**Compiti ed esercizi**
1. Elenca tutte le persone nominate nel testo sulle strutture sociali autoritarie.
2. Continua il testo sulle strutture sociali autoritarie dopo la sua ultima frase.

::: Testo estratto

Come nascono le strutture sociali autoritarie?

 

È possibile che l'uomo reiteri i suoi errori anche se reputati universalmente condannabili? Nel 2008 uscì al cinema un film che suscitò parecchio scalpore: L'Onda, di Dennis Gansel. La pellicola è tratta da una storia vera; l'insegnante Jurgen Vogel vuole dimostrare ai suoi studenti, grazie a un esperimento sociale, come possono nascere ancora oggi realtà come nazismo e fascismo. Crea perciò un gruppo identificato come l'Onda, con le sue regole, i suoi simboli, le sue gerarchie. Non solo l'esperimento riesce, ma la situazione degenera e diventa incontrollabile.

 

L'uomo è perciò destinato a ripetere sé stesso, nonostante l'esplicita condanna di fenomeni come la dittatura? La creazione di determinate strutture è conseguenza inesorabile della mente umana sottoposta a precisi contesti? Forse assume nuove forme più socialmente accettate, ma la sostanza non cambia.

 

Nel 1926 i nazisti fondarono il movimento degli artamani, anche detti "protettori della zolla". L'obiettivo era creare un elitè ariana e antisemita, in piena campagna, isolandosi dalla Repubblica di Weimar e diventando una comunità autosufficiente, lontana dai lavoratori polacchi. Ne facevano parte anche alcuni famosi gerarchi nazisti come Heinrich Himmler.

 

Gli artamani, nonostante la caduta del nazismo, non se ne sono mai andati. Oggi si sono evoluti in eco-nazi, nipster ( crasi di nazi e hipster) vivono facendo vita contadina e producendo miele e attendono l'arrivo del Quarto Reich. Hanno colonizzato l'area tedesca di Jamel e alcune zone della Germania dell'Est, facendone il loro fortino. Quindici anni fa molti dei vecchi abitanti hanno venduto le loro fattorie, infastiditi dai nuovi fanatici vicini.

::::::
::: Record grezzi

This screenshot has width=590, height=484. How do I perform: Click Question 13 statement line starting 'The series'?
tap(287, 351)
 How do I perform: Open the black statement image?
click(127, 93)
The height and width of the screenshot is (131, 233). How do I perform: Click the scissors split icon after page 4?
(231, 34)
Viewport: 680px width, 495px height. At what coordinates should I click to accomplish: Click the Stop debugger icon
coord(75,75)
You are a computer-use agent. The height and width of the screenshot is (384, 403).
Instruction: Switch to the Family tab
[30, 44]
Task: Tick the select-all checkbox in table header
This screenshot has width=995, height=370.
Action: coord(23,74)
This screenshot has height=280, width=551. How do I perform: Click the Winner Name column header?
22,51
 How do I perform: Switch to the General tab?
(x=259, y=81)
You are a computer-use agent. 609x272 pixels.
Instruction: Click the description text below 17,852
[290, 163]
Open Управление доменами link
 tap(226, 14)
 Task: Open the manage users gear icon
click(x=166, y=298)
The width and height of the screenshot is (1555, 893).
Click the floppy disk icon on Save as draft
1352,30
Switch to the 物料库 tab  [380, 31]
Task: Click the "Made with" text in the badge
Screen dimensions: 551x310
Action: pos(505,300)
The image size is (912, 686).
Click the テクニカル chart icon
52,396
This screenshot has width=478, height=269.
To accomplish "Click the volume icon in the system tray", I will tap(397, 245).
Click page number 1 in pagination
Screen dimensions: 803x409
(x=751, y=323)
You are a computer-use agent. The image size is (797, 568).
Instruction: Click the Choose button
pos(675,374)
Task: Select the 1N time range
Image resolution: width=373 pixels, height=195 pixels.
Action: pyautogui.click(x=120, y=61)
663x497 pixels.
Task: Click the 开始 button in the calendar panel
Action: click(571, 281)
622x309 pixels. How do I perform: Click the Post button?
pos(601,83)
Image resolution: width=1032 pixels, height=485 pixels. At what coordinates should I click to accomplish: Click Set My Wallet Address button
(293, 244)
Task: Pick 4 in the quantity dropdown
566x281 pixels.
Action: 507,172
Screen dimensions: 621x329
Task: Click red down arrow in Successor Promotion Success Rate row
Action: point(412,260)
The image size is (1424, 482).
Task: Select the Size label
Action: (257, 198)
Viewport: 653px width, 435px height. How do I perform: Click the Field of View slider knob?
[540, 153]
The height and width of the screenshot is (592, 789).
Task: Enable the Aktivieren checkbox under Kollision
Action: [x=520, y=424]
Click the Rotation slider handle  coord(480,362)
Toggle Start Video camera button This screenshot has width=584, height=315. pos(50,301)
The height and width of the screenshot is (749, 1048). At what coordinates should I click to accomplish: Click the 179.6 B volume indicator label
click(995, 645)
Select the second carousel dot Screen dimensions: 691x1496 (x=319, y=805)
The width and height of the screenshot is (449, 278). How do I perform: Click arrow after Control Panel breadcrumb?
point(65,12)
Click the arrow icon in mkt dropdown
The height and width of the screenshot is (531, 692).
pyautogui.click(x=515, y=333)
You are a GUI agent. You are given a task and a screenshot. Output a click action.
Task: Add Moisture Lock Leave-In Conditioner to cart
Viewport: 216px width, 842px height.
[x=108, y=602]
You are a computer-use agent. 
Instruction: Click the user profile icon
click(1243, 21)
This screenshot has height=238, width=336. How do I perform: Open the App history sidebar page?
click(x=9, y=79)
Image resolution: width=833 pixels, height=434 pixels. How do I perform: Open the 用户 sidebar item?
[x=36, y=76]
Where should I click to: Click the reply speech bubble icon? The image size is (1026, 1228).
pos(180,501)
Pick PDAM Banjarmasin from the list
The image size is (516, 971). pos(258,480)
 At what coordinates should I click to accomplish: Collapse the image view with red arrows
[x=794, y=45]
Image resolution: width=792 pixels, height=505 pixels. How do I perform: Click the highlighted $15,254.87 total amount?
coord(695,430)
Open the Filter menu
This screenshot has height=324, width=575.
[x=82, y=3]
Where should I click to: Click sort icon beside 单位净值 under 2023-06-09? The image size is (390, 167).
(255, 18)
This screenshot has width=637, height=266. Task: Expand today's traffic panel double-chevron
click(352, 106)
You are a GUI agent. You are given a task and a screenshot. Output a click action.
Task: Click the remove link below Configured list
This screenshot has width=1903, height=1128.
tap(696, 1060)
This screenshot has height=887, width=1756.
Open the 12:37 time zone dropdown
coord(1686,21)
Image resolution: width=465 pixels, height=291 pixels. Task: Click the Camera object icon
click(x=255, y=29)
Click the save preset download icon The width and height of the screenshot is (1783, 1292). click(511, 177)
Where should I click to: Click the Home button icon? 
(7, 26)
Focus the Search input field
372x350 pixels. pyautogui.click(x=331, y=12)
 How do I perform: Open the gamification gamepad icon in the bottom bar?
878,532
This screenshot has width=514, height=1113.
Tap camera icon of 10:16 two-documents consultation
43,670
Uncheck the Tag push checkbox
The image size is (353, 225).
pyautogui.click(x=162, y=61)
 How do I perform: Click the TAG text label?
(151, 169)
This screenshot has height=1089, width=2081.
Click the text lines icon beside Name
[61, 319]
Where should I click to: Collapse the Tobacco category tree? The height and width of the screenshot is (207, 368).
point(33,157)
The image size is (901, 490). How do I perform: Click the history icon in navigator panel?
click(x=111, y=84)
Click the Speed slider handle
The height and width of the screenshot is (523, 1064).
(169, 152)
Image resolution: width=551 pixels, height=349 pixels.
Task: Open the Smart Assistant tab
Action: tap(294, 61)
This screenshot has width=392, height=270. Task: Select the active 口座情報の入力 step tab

::::::

**Risposte**
1. Dennis Gansel, Jurgen Vogel, Heinrich Himmler

2.
 

La chiara ispirazione ad Hitler si intuisce dal cartello all'entrata del villaggio, che indica la distanza da Braunau am Inn, città natale del Führer. Di fronte il murales di una biondissima famiglia ariana, vestita in abiti contadini. Qui nasce anche Sven Krueger, noto naziskin tedesco. Sulla porta della sua casa la scritta “Meglio morti che schiavi”.

 

L'indipendenza e il rifiuto della Repubblica Federale si nota persino nelle piccole abitudini quotidiane. I neonazi bruciano i  rifiuti in cortili antistanti le loro case. Gli stessi dove giocano i bambini, indottrinati militarmente, e le bambine, dalle gonne lunghe e dalle trecce perfette, educate per diventare bravi madri nazionalsocialiste. Vietato parlare una lingua diversa dal tedesco, indossare jeans e abiti moderni. Non viene contemplato neppure l'uso di Internet.

 

Gli eco-nazi però non serbano le loro convinzioni nel tepore delle proprie abitazioni. Come ogni credo che si rispetti, prevede dei riti. Così si organizzano marce, gare, prove di coraggio con i coltelli, esercitazioni con i fucili. Si deve essere pronti per la presa del potere. Vengono persino effettuati pellegrinaggi alle tombe dei vecchi nazisti come Ernst Otto Remer, che fece giustiziare i golpisti che tentarono di uccidere Hitler.

 

Tra loro non mancano i volkischen, nazisti vecchia maniera, con manie di grandezza, razzisti e violenti, che si scagliano contro chiunque voglia documentare le abitudini del villaggio. Bruciano le proprietà di chi non abbraccia il loro credo, come i Lohmeyer, unici abitanti di Jamal che non fanno parte della comunità. «Per anni ci hanno insultati per strada, inseguiti in macchina, hanno tentato di farci sbandare, hanno bucato le ruote delle nostre macchine. Tentano continuamente di terrorizzarci, di farci andare via. Se abbiamo paura? Certo,saremmo idioti a non averne».

 

Una forma di fanatismo destinata a rimanere circoscritta o un fenomeno che dovrebbe preoccuparci? In fondo l'estremismo attecchisce dove mancano le fondamenta della democrazia, della giustizia sociale, di alcuni fondamentali valori umani . E le conseguenze le abbiamo quotidianamente di fronte ai nostri occhi.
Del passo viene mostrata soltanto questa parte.